Task requirements:
Return every one of the entries below word for word, without changing anything.

Extracted material:
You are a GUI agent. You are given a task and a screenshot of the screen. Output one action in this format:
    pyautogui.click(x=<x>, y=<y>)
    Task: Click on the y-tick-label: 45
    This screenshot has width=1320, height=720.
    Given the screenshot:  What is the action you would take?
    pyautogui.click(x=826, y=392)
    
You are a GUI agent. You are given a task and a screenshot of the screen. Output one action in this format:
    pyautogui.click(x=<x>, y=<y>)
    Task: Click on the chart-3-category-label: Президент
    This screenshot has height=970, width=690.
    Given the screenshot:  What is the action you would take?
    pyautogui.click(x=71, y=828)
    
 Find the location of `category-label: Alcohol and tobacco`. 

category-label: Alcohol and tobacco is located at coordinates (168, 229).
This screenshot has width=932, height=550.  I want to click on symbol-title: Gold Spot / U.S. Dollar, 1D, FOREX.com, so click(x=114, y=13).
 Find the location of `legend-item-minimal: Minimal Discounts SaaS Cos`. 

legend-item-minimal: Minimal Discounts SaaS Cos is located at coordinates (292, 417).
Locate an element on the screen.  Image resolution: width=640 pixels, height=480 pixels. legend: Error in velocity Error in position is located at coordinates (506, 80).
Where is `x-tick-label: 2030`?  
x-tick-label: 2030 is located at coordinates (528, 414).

Written solution:
You are a GUI agent. You are given a task and a screenshot of the screen. Output one action in this format:
    pyautogui.click(x=<x>, y=<y>)
    Task: Click on the y-tick-label: 45
    This screenshot has width=1320, height=720.
    Given the screenshot:  What is the action you would take?
    pyautogui.click(x=826, y=392)
    
You are a GUI agent. You are given a task and a screenshot of the screen. Output one action in this format:
    pyautogui.click(x=<x>, y=<y>)
    Task: Click on the chart-3-category-label: Президент
    This screenshot has height=970, width=690.
    Given the screenshot:  What is the action you would take?
    pyautogui.click(x=71, y=828)
    
 Find the location of `category-label: Alcohol and tobacco`. 

category-label: Alcohol and tobacco is located at coordinates (168, 229).
This screenshot has width=932, height=550.  I want to click on symbol-title: Gold Spot / U.S. Dollar, 1D, FOREX.com, so click(x=114, y=13).
 Find the location of `legend-item-minimal: Minimal Discounts SaaS Cos`. 

legend-item-minimal: Minimal Discounts SaaS Cos is located at coordinates (292, 417).
Locate an element on the screen.  Image resolution: width=640 pixels, height=480 pixels. legend: Error in velocity Error in position is located at coordinates (506, 80).
Where is `x-tick-label: 2030`?  
x-tick-label: 2030 is located at coordinates (528, 414).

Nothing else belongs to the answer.